Miskin'i kaybetme sürecinde hayatımın en mutsuz günlerini yaşadım. Kim ne derse desin umrumda değil Miskin'i kaybetmek benim için bir insanı kaybetmekten farksız oldu. Hatta bir insanı değil sanki kendi kolumu bacağımı gömmüşüm gibi geldi toprağa. Yaşamın anlamsızlığını, kısalığını bir kere daha hatırladım. Mutsuzluk beni yeniden düşünmeye, kendimi tekrar keşfetmeye sürükledi. Ben hayattan ne istiyordum? Mutluluk için mi yaşıyorum? Zevk için mi ? İnsanlığa hizmet için mi ?

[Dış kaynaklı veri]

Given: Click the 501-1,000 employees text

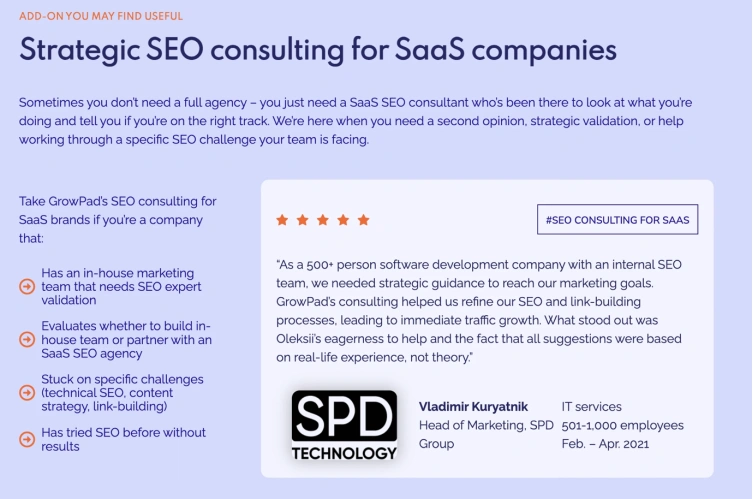Looking at the screenshot, I should (x=623, y=425).
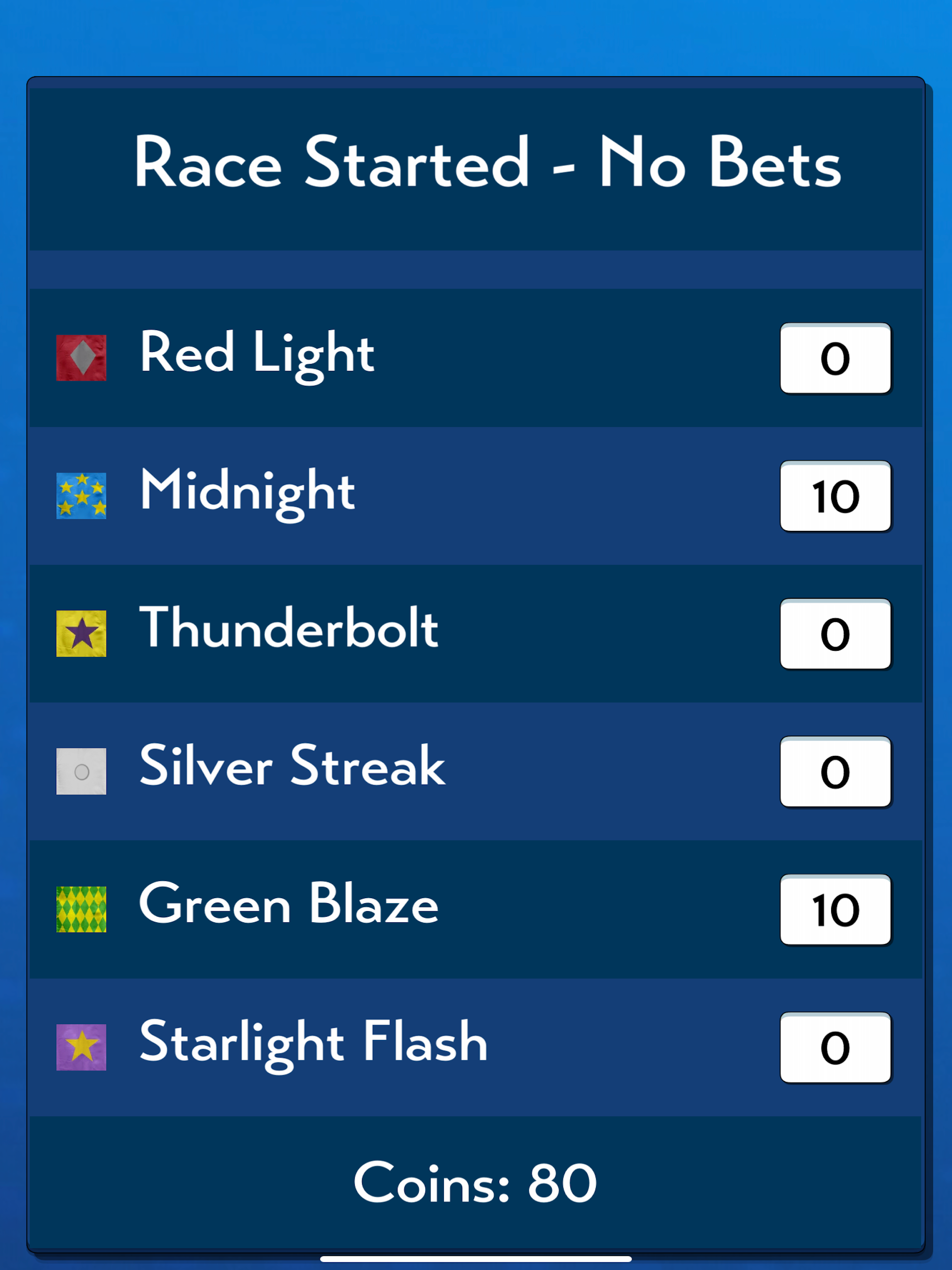Click the Thunderbolt horse name
Screen dimensions: 952x1270
click(x=289, y=628)
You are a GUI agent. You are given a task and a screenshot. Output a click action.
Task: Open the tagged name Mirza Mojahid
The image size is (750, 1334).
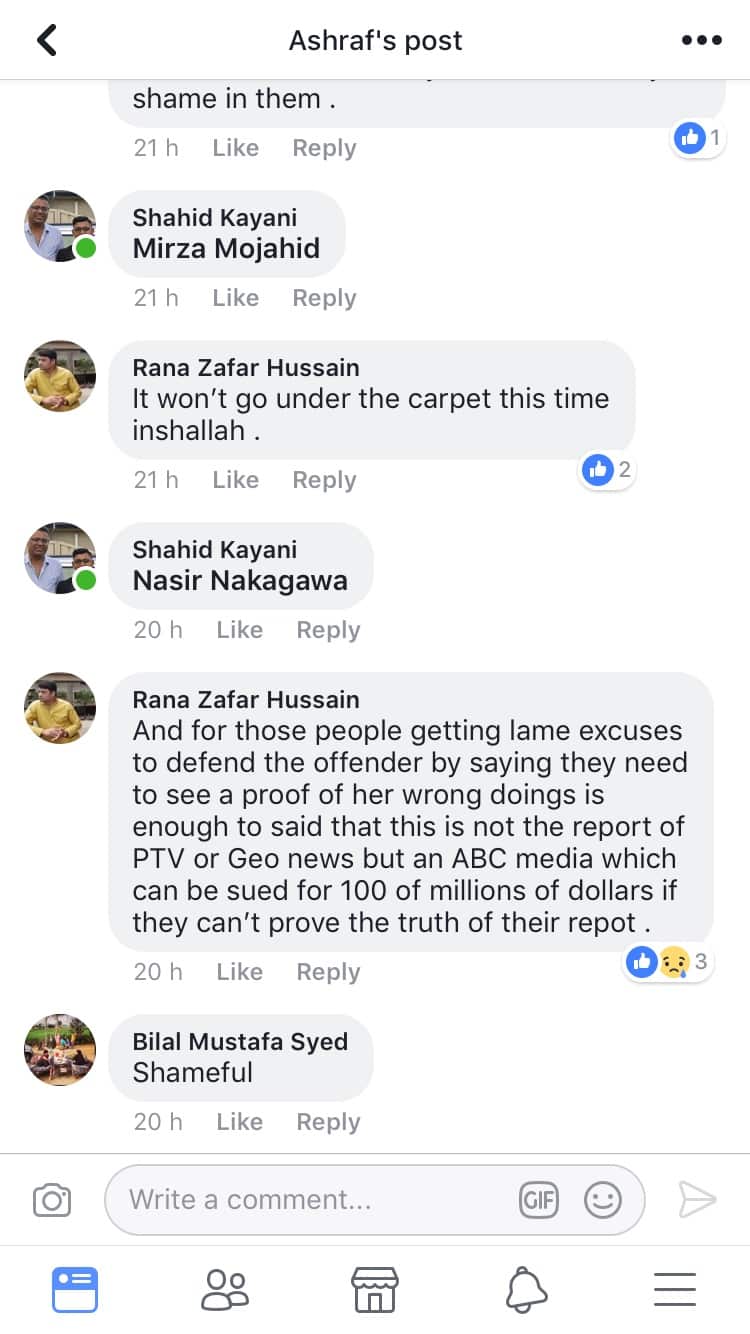(226, 248)
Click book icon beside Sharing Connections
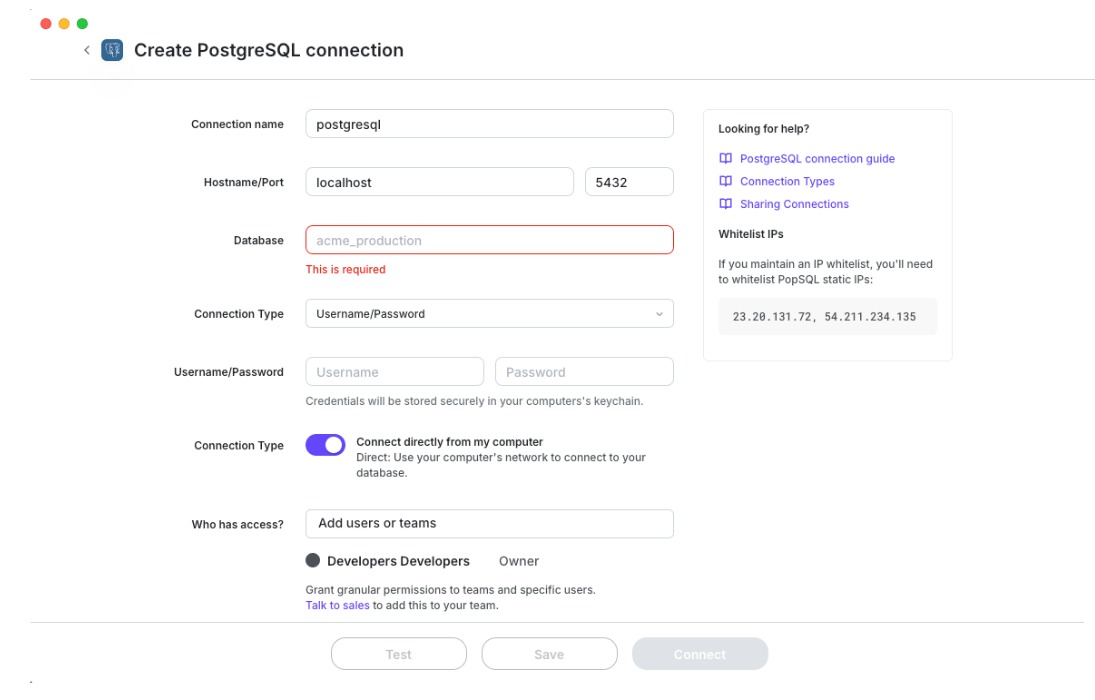 point(726,204)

Ben hayatı mutlu olmak ve güzel anılar biriktirmek için yaşıyorum sanırım. Her ne kadar bu anıların da bir anlamı olmadığını düşünsemde zavallı can bulmuş bünyem  en azından bir bütünken ve işliyorken bari mutlu olsun diye düşündüm. Benim için mutluluk nedir ? Beni ne mutlu eder? Bunları düşündüm uzun uzun. Hayattaki amaçlarımı, hayallerimi serdim masaya. Uzun yıllardır hep yurtdışına gitmenin hayalini kurmuştum, hep konuşmuştum ama konuşmada kalmış hiç bir icraatta bulunmamıştım.

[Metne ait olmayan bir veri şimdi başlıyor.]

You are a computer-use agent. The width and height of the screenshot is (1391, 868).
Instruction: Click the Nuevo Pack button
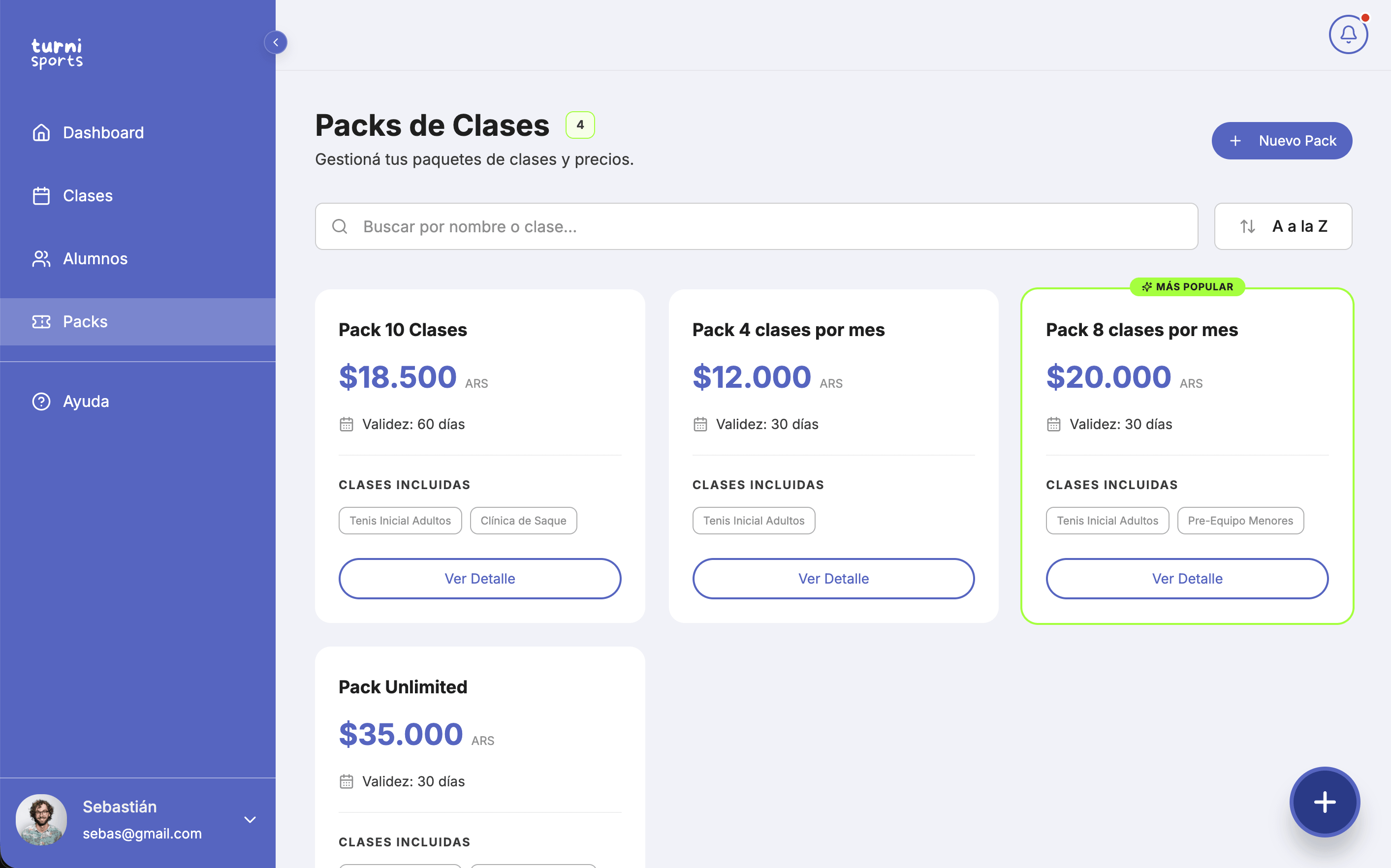click(1281, 141)
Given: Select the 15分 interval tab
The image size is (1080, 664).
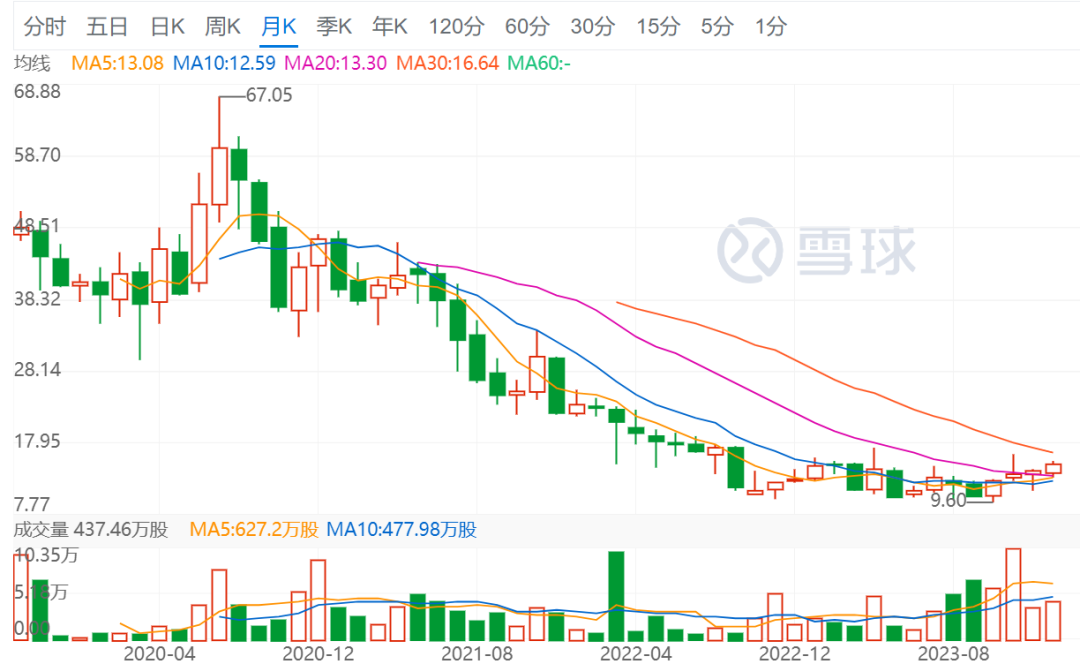Looking at the screenshot, I should [658, 27].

Hep bir bahanem vardı, param yok, işim belirsiz vs. Sonra düşündüm. Bir insan bir şeyi yapmak isterse bence önünde kimse duramaz. Öyle yada böyle her şeyin üstesinden gelebilir yeter ki istesin. Benim karakterim de biraz öyledir zaten. Bir şeyi çok istediysem altından girip üstünden çıkar asılırım. Bir şeyi istersem ama emin değilsem denize olta atarım takılırsa olur, takılmazsa devam ederim. Ben uzun yılllardır denize olta attım bekliyordum işte. Şimdi ise olta takımını bir kenara atıp kendimi suya attım.

İşte kelimeler, konuşmalar, algıda seçicilik bu noktada bana bir sürü kapı açtı. Hayalimi gerçekleştirmenin pek çok yolu var ve ben bu yollar arasında dolanırken, yıllardır sürümcemede bıraktığım yüksek lisans tezimin öğrenci değişim programı sayesinde beni yurtdışına atabilecek bir fırsat olabileceğini keşfettim mesela. Şimdi okullar ile görüşüyorum, başvuru koşullarını belgelerini araştırıyorum bir yandan toefl çalışıyorum, bir yandan ingilizce kitap okuyorum.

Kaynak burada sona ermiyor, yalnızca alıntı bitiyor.